#### [TO DO]
Copy every line of the data below without any changes.

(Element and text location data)
****************************************

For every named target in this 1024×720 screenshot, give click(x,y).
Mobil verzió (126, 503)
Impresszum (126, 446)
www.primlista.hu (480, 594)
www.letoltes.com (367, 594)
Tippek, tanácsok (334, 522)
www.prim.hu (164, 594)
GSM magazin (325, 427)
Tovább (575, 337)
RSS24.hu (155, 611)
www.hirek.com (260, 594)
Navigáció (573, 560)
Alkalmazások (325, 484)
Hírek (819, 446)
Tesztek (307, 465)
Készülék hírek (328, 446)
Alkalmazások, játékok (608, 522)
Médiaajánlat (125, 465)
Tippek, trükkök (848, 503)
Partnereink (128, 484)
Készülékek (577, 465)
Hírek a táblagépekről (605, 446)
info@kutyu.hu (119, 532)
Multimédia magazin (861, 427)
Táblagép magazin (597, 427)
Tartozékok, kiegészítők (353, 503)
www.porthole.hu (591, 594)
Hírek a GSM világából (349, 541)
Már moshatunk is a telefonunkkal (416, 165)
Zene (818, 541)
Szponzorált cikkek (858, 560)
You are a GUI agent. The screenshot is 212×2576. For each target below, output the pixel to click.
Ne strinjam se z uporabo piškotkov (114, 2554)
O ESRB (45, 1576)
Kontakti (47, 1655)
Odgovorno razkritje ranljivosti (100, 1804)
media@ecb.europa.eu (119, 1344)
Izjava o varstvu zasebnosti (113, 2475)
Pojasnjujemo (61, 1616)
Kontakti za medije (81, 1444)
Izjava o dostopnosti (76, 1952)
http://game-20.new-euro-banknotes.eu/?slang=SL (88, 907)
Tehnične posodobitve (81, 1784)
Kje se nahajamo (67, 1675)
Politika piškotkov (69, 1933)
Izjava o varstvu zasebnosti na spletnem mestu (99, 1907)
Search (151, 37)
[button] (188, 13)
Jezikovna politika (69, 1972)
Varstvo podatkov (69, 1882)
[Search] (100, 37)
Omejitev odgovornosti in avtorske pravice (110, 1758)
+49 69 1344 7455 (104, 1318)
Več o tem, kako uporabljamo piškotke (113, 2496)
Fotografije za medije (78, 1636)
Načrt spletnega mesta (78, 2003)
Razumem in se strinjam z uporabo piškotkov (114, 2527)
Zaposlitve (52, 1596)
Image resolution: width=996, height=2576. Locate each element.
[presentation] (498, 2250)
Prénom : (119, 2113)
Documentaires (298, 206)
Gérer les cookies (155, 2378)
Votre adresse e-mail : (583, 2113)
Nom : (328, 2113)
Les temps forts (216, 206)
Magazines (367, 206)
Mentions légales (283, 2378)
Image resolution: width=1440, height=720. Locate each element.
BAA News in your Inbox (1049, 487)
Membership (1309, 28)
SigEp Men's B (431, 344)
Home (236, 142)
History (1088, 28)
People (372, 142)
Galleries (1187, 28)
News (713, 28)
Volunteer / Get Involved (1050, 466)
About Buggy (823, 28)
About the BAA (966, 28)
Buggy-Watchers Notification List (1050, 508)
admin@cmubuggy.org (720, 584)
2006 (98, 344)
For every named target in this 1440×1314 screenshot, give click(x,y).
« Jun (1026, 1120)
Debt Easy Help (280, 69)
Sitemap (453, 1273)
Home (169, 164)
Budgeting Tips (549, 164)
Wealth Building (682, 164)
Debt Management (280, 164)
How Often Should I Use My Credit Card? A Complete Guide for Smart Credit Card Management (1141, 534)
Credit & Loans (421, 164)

****************************************

#### [PROBLEM SOLUTION]
For every named target in this 1024×720 screenshot, give click(x,y).
Mobil verzió (126, 503)
Impresszum (126, 446)
www.primlista.hu (480, 594)
www.letoltes.com (367, 594)
Tippek, tanácsok (334, 522)
www.prim.hu (164, 594)
GSM magazin (325, 427)
Tovább (575, 337)
RSS24.hu (155, 611)
www.hirek.com (260, 594)
Navigáció (573, 560)
Alkalmazások (325, 484)
Hírek (819, 446)
Tesztek (307, 465)
Készülék hírek (328, 446)
Alkalmazások, játékok (608, 522)
Médiaajánlat (125, 465)
Tippek, trükkök (848, 503)
Partnereink (128, 484)
Készülékek (577, 465)
Hírek a táblagépekről (605, 446)
info@kutyu.hu (119, 532)
Multimédia magazin (861, 427)
Táblagép magazin (597, 427)
Tartozékok, kiegészítők (353, 503)
www.porthole.hu (591, 594)
Hírek a GSM világából (349, 541)
Már moshatunk is a telefonunkkal (416, 165)
Zene (818, 541)
Szponzorált cikkek (858, 560)
You are a GUI agent. The screenshot is 212×2576. For each target below, output the pixel to click.
Ne strinjam se z uporabo piškotkov (114, 2554)
O ESRB (45, 1576)
Kontakti (47, 1655)
Odgovorno razkritje ranljivosti (100, 1804)
media@ecb.europa.eu (119, 1344)
Izjava o varstvu zasebnosti (113, 2475)
Pojasnjujemo (61, 1616)
Kontakti za medije (81, 1444)
Izjava o dostopnosti (76, 1952)
http://game-20.new-euro-banknotes.eu/?slang=SL (88, 907)
Tehnične posodobitve (81, 1784)
Kje se nahajamo (67, 1675)
Politika piškotkov (69, 1933)
Izjava o varstvu zasebnosti na spletnem mestu (99, 1907)
Search (151, 37)
[button] (188, 13)
Jezikovna politika (69, 1972)
Varstvo podatkov (69, 1882)
[Search] (100, 37)
Omejitev odgovornosti in avtorske pravice (110, 1758)
+49 69 1344 7455 (104, 1318)
Več o tem, kako uporabljamo piškotke (113, 2496)
Fotografije za medije (78, 1636)
Načrt spletnega mesta (78, 2003)
Razumem in se strinjam z uporabo piškotkov (114, 2527)
Zaposlitve (52, 1596)
Image resolution: width=996, height=2576. Locate each element.
[presentation] (498, 2250)
Prénom : (119, 2113)
Documentaires (298, 206)
Gérer les cookies (155, 2378)
Votre adresse e-mail : (583, 2113)
Nom : (328, 2113)
Les temps forts (216, 206)
Magazines (367, 206)
Mentions légales (283, 2378)
Image resolution: width=1440, height=720. Locate each element.
BAA News in your Inbox (1049, 487)
Membership (1309, 28)
SigEp Men's B (431, 344)
Home (236, 142)
History (1088, 28)
People (372, 142)
Galleries (1187, 28)
News (713, 28)
Volunteer / Get Involved (1050, 466)
About Buggy (823, 28)
About the BAA (966, 28)
Buggy-Watchers Notification List (1050, 508)
admin@cmubuggy.org (720, 584)
2006 (98, 344)
For every named target in this 1440×1314 screenshot, give click(x,y).
« Jun (1026, 1120)
Debt Easy Help (280, 69)
Sitemap (453, 1273)
Home (169, 164)
Budgeting Tips (549, 164)
Wealth Building (682, 164)
Debt Management (280, 164)
How Often Should I Use My Credit Card? A Complete Guide for Smart Credit Card Management (1141, 534)
Credit & Loans (421, 164)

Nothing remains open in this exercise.